9 De wettelijke voorschriften
De beslissing berust op de artikelen 24c, 36f, 310 en 311 van het Wetboek van Strafrecht, zoals deze artikelen luidden ten tijde van het bewezenverklaarde.
10 De beslissing
De rechtbank:
Vrijspraak
- spreekt verdachte vrij van de onder 2 primair, 2 subsidiair, 3 primair en 3 subsidiair ten laste gelegde feiten;
Bewezenverklaring
- verklaart het tenlastegelegde bewezen, zodanig als hierboven onder 4.4 is omschreven;
- spreekt verdachte vrij van wat meer of anders is ten laste gelegd;
Strafbaarheid
- verklaart dat het bewezenverklaarde het volgende strafbare feit oplevert:
feit 1: diefstal door twee of meer verenigde personen, waarbij de
schuldige zich de toegang tot de plaats van het misdrijf heeft verschaft door middel van braak;
- verklaart verdachte strafbaar;
- veroordeelt verdachte tot een gevangenisstraf van 4 maanden;
- bepaalt dat de tijd die verdachte voor de tenuitvoerlegging van deze uitspraak in voorarrest heeft doorgebracht in mindering wordt gebracht bij de tenuitvoerlegging van de opgelegde gevangenisstraf;
Beslag
- gelast de teruggave aan verdachte van de in beslag genomen voorwerpen, te weten een paar witte schoenen van het merk Cruijff, een paar grijze wollen handschoenen, een blauw/grijze gewatteerde jas en een zilverkleurige telefoon van het merk Nokia;
Benadeelde partij
- veroordeelt verdachte tot betaling aan de benadeelde partij [benadeelde] van € 570,00, ter zake van materiële schade;
- veroordeelt verdachte in de kosten van de benadeelde partij tot nu toe gemaakt en ten behoeve van de tenuitvoerlegging nog te maken, tot op heden begroot op nihil;
- bepaalt dat voorzover dit bedrag door één of meer mededaders is betaald, verdachte niet gehouden is dit bedrag aan de benadeelde partij te betalen;
- legt aan verdachte de verplichting op aan de Staat, ten behoeve van het slachtoffer [benadeelde], € 570,00 te betalen, bij niet betaling te vervangen door 11 dagen hechtenis, met dien verstande dat toepassing van de vervangende hechtenis de betalingsverplichting niet opheft;
- bepaalt dat voorzover dit bedrag door één of meer mededaders is betaald, verdachte niet gehouden is dit bedrag aan de Staat te betalen;
- bepaalt dat bij voldoening van de schademaatregel de betalingsverplichting aan de benadeelde partij vervalt en omgekeerd;
De voorlopige hechtenis
- heft het bevel tot voorlopige hechtenis van verdachte op met ingang van het tijdstip waarop de duur van de voorlopige hechtenis gelijk wordt aan die van de opgelegde vrijheidsstraf.

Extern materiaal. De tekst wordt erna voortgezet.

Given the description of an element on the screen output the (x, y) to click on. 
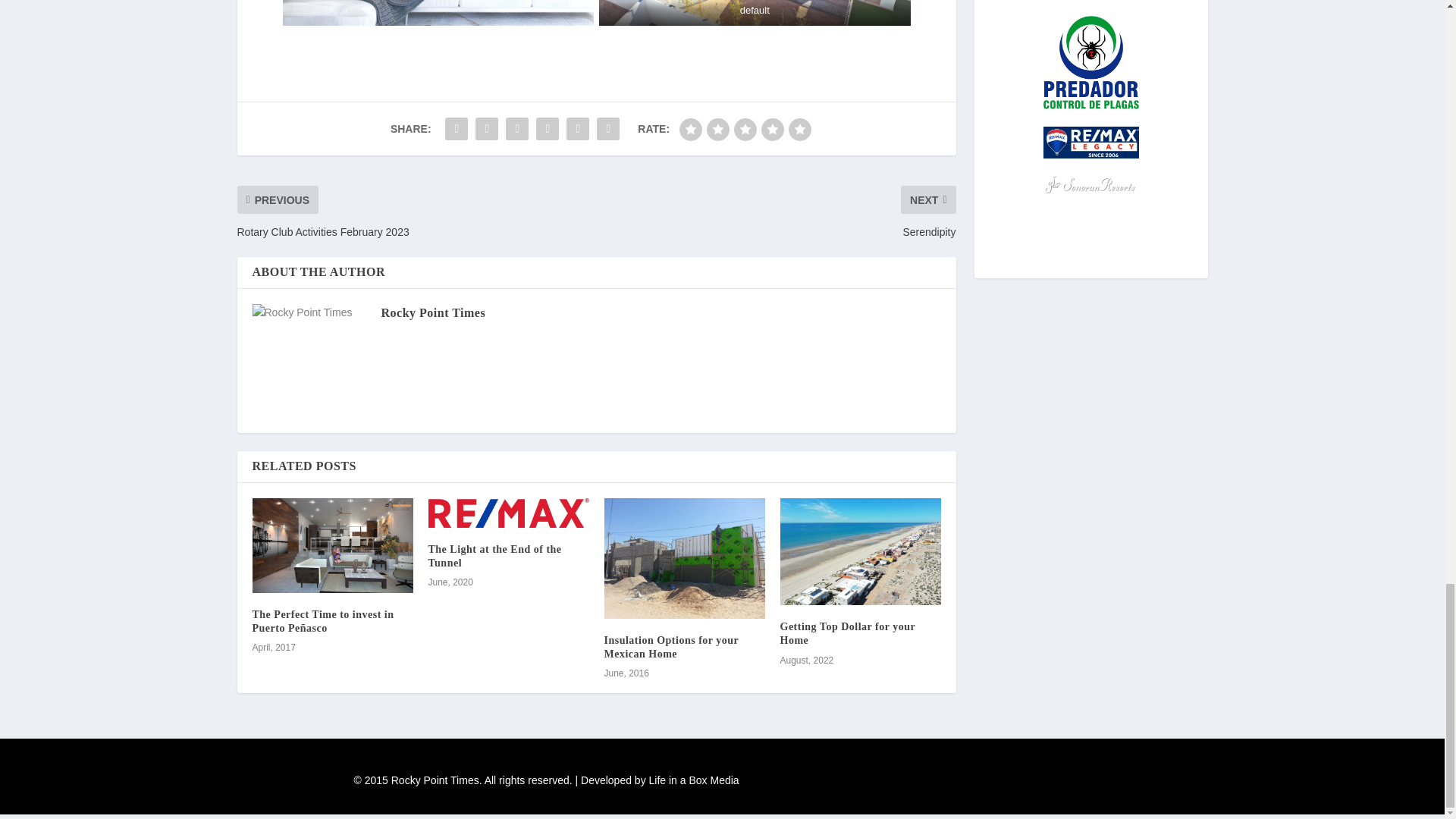
regular (745, 128)
bad (690, 128)
good (772, 128)
View all posts by Rocky Point Times (432, 312)
gorgeous (799, 128)
poor (717, 128)
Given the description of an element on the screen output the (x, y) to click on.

Dit vonnis is gewezen door mr. R.P. den Otter, voorzitter, mr. C.S.K. Fung Fen Chung en mr. Y.A.T. Kruijer, rechters, in tegenwoordigheid van mr. D.A. Groenevelt-Timmer, griffier, en is uitgesproken ter openbare terechtzitting op 14 maart 2011.
Mr. Y.A.T. Kruijer is niet in de gelegenheid dit vonnis mee te ondertekenen.